Blues in the Bay: All About Bluefish
Nickname: Blues, snapper blues, skipjack
Scientific name: Pomatomus saltatrix
Habitat: Along the shoreline to deep water; juveniles near shore
Migration: Bluefish found in Narragansett Bay are part of a larger population that migrates seasonally along the Atlantic coast from Maine, in the summer months, to Florida, in the winter. Bluefish frequent the Bay in early summer, departing to the south by late November.
Features: The bluefish has a distinct greenish-blue color with silver sides and a characteristic dark spot behind its pectoral fin. The long, stout, torpedo-like body and forked tail make it a fast, hydrodynamic, efficient swimmer that can travel long distances.

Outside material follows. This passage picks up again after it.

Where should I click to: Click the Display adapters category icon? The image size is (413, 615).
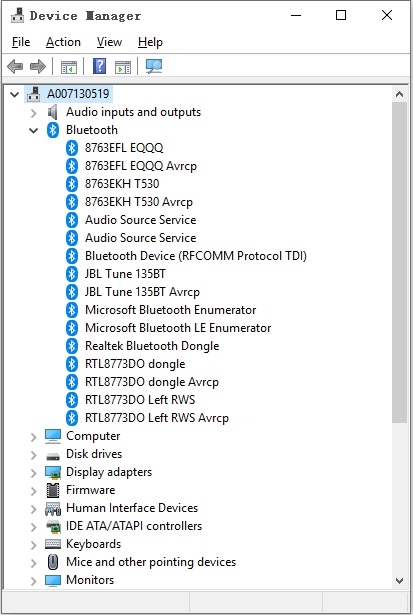[x=53, y=472]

It is a voracious predator with a large mouth and strong, sharp, triangular teeth – watch your fingers! It feeds opportunistically on fish, squid, crabs, lobsters and shrimp. Using a slashing attack style, schools of bluefish often kill more prey than they can eat. Over 70 species of finfish, including alewives, butterfish, silversides and juvenile bluefish, have been identified in bluefish stomach contents.
During its first few years, the bluefish feeds intensely and grows rapidly. Young bluefish, called snappers or skipjacks, enter the Bay in June as small as two inches in length. They then grow up to 10 inches by the time they leave in late September. Juveniles seek protected water, like estuaries and salt ponds, for feeding and safety from predators. While bluefish typically grow to weigh about 25 pounds, and to be 30 inches long, they can reach lengths of up to 45 inches.
Relationship to People: Bluefish often feed on large schools of baitfish, creating a disturbance known as “blitzing” in the water. In an attempt to escape, small fish leap into the air while the bluefish churns up the water with its tail and snapping jaws. During these feeding frenzies, or during the bluefish run, the water actually looks like it is boiling.
Due to the strong fight it puts up, the bluefish is a favorite catch of recreational fishers along the Atlantic coast. Many also enjoy the flavor of the oily muscle. Although 80-90% of caught bluefish have been taken recreationally over the past 10 years, the bluefish is also an important commercial fish species. Fishing for skipjacks is a popular sport in Rhode Island during the summer and fall. Current regulations allow recreational fishermen up to three fish/person/day, regardless of fish size or maturity. The three fish limit was imposed as part of a rebuilding plan after the most recent stock assessment indicated that the species is overfished.